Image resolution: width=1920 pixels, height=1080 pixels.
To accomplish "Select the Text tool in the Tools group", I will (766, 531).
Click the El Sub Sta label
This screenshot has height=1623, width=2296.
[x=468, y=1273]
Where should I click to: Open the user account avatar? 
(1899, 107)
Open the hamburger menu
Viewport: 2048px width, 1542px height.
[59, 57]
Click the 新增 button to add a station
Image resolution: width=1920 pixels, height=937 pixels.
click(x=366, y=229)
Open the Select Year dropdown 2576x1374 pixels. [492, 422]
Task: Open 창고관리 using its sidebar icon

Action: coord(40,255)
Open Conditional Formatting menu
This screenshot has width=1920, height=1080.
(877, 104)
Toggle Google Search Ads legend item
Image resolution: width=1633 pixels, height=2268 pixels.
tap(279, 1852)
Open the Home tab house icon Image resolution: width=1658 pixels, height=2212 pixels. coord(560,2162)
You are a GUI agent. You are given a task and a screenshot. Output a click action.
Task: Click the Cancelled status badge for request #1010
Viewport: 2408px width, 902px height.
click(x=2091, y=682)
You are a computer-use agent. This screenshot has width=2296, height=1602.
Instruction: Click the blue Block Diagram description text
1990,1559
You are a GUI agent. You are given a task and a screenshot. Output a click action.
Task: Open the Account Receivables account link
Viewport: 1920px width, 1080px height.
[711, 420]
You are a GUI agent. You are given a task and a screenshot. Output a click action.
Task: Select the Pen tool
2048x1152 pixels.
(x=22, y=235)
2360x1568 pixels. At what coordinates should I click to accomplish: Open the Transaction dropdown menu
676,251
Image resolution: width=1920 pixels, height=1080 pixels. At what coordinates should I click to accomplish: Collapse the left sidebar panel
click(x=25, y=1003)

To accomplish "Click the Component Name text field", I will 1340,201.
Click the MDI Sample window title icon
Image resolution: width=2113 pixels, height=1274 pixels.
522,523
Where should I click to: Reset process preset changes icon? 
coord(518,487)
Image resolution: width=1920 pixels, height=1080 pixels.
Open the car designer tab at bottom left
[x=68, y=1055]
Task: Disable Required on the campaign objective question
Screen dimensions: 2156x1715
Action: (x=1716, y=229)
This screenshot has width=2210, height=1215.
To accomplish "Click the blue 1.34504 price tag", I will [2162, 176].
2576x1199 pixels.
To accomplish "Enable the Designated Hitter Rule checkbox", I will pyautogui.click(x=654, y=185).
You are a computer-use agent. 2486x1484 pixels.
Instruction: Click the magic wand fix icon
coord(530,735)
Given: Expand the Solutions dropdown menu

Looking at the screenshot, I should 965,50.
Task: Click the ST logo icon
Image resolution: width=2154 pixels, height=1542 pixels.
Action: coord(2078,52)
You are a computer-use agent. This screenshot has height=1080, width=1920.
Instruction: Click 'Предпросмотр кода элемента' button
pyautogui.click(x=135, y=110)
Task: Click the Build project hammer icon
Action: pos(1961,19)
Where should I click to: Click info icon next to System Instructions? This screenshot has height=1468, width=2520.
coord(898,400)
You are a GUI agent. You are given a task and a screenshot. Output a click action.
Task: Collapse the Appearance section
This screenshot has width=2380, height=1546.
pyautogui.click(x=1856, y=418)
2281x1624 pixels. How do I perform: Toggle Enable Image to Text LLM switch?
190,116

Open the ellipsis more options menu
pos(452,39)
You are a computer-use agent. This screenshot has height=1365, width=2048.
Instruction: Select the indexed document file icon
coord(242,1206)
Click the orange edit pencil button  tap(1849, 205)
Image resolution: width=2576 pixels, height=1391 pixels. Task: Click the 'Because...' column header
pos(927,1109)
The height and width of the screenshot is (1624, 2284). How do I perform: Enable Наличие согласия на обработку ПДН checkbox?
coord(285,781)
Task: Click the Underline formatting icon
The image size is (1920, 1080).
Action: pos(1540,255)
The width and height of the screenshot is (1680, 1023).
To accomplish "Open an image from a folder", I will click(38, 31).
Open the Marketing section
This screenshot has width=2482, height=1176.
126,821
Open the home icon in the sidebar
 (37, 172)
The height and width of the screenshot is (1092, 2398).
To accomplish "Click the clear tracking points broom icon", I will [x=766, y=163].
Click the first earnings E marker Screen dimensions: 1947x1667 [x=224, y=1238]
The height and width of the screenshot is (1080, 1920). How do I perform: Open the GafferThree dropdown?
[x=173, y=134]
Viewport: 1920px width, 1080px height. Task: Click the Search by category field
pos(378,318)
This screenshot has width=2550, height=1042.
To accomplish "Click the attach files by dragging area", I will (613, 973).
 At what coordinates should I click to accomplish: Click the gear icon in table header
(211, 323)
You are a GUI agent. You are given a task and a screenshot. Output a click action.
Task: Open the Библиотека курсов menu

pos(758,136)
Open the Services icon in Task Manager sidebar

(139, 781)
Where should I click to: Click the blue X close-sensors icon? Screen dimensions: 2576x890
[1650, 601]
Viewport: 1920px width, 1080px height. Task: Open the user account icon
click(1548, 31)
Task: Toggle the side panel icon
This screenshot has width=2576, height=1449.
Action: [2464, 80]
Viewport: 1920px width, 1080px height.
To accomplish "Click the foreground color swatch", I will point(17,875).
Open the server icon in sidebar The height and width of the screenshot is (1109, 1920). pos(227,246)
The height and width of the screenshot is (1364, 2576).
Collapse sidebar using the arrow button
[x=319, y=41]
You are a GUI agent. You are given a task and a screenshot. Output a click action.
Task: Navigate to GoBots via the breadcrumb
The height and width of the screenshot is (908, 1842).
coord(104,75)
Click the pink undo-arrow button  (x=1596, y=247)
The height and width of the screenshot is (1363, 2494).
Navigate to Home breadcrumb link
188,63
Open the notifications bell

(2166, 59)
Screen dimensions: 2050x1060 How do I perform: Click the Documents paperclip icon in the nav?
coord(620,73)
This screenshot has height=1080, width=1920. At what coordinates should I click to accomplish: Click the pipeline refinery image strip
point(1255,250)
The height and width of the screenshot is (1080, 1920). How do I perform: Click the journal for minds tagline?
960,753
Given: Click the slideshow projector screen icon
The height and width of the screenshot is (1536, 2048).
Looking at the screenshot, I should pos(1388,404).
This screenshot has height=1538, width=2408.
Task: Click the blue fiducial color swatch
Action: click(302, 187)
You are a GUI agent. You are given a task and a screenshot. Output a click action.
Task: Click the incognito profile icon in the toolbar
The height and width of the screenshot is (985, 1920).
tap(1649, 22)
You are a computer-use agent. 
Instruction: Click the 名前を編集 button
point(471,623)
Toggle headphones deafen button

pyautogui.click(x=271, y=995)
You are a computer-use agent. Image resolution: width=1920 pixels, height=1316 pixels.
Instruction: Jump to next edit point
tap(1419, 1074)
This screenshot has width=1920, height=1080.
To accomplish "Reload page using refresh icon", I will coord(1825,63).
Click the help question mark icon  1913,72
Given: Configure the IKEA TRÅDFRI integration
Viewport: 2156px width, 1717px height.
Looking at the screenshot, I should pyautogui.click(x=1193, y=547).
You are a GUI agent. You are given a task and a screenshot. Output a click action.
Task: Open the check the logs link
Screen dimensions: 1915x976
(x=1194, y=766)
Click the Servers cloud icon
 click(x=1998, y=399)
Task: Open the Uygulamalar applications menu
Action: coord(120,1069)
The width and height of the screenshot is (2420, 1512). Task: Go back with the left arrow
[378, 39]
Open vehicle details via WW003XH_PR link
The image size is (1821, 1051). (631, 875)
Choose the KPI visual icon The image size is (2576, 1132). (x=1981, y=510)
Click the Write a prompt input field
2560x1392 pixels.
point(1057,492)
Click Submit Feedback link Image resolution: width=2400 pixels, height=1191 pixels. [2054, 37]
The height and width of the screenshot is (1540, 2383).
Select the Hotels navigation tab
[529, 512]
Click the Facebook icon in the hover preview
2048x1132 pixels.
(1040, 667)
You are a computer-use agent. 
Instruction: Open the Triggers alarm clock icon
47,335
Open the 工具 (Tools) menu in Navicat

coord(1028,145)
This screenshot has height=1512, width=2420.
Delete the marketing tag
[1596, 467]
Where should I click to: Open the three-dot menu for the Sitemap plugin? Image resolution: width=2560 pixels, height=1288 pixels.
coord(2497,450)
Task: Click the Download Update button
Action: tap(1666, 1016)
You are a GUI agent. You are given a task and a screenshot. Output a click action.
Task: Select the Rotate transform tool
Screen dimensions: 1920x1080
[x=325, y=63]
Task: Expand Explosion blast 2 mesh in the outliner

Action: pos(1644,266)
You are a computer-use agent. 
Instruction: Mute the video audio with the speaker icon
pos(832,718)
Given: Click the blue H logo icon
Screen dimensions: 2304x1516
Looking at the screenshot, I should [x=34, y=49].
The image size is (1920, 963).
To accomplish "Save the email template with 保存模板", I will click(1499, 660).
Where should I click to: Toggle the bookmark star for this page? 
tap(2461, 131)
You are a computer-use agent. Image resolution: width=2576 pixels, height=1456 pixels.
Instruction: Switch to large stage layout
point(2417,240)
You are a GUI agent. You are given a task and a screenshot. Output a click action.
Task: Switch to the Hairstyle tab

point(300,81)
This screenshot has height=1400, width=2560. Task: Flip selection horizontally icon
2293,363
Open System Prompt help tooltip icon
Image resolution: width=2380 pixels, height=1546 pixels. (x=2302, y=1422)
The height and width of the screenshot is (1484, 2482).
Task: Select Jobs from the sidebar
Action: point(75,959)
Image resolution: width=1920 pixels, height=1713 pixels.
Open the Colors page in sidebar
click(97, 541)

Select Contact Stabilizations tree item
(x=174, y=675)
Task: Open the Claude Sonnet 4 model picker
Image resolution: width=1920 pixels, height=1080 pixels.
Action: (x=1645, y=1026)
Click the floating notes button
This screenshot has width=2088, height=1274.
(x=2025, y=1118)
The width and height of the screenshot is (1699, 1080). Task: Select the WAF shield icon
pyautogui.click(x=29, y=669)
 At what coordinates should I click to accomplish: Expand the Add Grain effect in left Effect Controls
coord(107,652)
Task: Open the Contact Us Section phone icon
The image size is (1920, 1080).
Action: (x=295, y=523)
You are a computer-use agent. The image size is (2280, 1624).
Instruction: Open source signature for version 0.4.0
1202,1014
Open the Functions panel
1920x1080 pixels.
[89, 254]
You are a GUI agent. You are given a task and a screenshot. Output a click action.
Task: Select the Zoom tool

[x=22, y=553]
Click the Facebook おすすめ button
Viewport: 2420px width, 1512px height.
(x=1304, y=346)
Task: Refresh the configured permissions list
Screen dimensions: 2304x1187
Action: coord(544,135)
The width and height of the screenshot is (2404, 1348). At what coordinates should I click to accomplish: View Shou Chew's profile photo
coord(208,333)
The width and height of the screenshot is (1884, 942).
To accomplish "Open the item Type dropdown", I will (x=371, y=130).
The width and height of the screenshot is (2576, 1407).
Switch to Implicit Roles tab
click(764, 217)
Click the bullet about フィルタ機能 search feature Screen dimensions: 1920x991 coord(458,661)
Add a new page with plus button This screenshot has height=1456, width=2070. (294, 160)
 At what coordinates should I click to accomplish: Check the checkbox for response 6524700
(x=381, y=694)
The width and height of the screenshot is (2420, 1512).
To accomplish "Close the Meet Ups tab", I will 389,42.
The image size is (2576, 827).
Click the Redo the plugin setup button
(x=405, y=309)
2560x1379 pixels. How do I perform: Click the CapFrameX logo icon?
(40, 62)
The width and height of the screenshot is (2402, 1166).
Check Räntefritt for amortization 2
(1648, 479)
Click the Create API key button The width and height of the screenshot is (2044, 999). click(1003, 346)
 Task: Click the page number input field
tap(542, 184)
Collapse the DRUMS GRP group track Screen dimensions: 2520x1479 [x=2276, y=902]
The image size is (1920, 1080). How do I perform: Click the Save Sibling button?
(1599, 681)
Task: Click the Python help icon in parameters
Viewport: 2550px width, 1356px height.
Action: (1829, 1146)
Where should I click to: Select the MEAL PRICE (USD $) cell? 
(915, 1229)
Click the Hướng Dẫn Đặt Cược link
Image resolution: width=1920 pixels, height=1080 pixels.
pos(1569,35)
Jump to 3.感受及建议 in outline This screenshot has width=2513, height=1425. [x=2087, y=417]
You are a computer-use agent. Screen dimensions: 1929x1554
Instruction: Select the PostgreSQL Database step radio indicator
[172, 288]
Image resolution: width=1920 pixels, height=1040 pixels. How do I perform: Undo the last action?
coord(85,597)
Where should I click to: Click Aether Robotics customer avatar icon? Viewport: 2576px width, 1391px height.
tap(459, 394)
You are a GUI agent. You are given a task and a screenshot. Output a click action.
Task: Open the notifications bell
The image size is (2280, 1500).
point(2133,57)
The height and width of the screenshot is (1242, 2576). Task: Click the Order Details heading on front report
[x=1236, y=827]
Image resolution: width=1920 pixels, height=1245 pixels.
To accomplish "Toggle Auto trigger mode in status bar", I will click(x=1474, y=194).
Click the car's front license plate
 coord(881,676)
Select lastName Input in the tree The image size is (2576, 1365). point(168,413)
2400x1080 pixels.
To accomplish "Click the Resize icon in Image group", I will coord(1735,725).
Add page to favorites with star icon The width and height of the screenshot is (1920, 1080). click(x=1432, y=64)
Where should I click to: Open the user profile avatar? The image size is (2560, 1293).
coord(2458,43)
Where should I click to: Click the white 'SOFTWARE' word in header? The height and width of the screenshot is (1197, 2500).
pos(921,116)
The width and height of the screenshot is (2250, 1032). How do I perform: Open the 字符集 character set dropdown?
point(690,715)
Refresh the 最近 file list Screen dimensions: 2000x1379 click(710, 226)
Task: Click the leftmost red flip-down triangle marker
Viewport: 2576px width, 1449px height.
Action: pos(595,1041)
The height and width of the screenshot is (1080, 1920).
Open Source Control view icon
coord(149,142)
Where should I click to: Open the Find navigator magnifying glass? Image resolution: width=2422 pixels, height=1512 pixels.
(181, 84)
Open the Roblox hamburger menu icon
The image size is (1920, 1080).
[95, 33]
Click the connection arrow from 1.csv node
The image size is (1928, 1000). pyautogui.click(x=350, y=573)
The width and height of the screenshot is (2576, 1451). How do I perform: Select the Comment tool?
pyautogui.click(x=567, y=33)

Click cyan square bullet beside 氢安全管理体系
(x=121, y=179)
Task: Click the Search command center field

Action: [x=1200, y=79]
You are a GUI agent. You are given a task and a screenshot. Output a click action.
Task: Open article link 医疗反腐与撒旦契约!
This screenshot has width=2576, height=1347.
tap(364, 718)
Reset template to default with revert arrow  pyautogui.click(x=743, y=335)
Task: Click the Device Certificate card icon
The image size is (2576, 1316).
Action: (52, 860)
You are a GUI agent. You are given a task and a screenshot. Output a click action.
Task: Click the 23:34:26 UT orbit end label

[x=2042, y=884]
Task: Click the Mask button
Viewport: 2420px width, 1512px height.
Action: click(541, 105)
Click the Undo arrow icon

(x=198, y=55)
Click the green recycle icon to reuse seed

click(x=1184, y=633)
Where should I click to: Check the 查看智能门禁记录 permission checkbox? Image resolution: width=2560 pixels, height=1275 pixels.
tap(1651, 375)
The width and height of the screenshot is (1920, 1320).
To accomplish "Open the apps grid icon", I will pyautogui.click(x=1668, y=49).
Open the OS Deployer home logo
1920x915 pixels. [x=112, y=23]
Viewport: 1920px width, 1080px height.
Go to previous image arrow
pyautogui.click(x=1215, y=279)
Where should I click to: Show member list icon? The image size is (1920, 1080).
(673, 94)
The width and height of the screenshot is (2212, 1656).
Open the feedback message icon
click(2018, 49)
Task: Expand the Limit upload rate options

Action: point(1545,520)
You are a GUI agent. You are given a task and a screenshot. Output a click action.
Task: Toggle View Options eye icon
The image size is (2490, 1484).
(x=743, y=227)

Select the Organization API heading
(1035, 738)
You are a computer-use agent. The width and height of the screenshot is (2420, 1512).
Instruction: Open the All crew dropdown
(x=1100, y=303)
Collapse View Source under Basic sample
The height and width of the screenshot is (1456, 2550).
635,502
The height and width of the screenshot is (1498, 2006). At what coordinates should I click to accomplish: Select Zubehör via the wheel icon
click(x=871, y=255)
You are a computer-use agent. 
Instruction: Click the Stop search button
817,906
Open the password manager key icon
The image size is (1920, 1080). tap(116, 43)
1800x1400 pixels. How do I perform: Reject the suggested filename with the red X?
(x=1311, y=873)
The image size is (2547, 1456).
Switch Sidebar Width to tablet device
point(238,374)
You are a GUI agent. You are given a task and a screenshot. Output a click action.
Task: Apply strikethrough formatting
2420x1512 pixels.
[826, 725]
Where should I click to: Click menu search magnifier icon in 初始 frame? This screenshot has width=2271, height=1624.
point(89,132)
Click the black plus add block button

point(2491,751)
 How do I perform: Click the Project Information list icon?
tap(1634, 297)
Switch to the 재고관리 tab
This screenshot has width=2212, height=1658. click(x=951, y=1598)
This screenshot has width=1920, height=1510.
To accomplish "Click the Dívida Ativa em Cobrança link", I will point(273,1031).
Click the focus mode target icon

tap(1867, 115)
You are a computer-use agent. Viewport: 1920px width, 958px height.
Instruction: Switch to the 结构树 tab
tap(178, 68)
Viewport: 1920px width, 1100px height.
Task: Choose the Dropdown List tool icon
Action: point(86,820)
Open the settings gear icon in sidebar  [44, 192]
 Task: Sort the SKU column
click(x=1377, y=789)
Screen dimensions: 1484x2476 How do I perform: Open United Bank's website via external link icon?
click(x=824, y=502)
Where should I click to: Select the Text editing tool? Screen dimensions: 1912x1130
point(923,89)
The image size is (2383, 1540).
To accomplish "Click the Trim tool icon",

========================================================================

* _EXERCISE DIRECTIONS_: All that is wanted is a faithful reproduction of the line above with "Switch to the 재고관리 tab", the line with "The image size is (2383, 1540).", and every line in between.

* _ANSWER SPACE_:
Switch to the 재고관리 tab
This screenshot has width=2212, height=1658. click(x=951, y=1598)
This screenshot has width=1920, height=1510.
To accomplish "Click the Dívida Ativa em Cobrança link", I will point(273,1031).
Click the focus mode target icon

tap(1867, 115)
You are a computer-use agent. Viewport: 1920px width, 958px height.
Instruction: Switch to the 结构树 tab
tap(178, 68)
Viewport: 1920px width, 1100px height.
Task: Choose the Dropdown List tool icon
Action: point(86,820)
Open the settings gear icon in sidebar  [44, 192]
 Task: Sort the SKU column
click(x=1377, y=789)
Screen dimensions: 1484x2476 How do I perform: Open United Bank's website via external link icon?
click(x=824, y=502)
Where should I click to: Select the Text editing tool? Screen dimensions: 1912x1130
point(923,89)
The image size is (2383, 1540).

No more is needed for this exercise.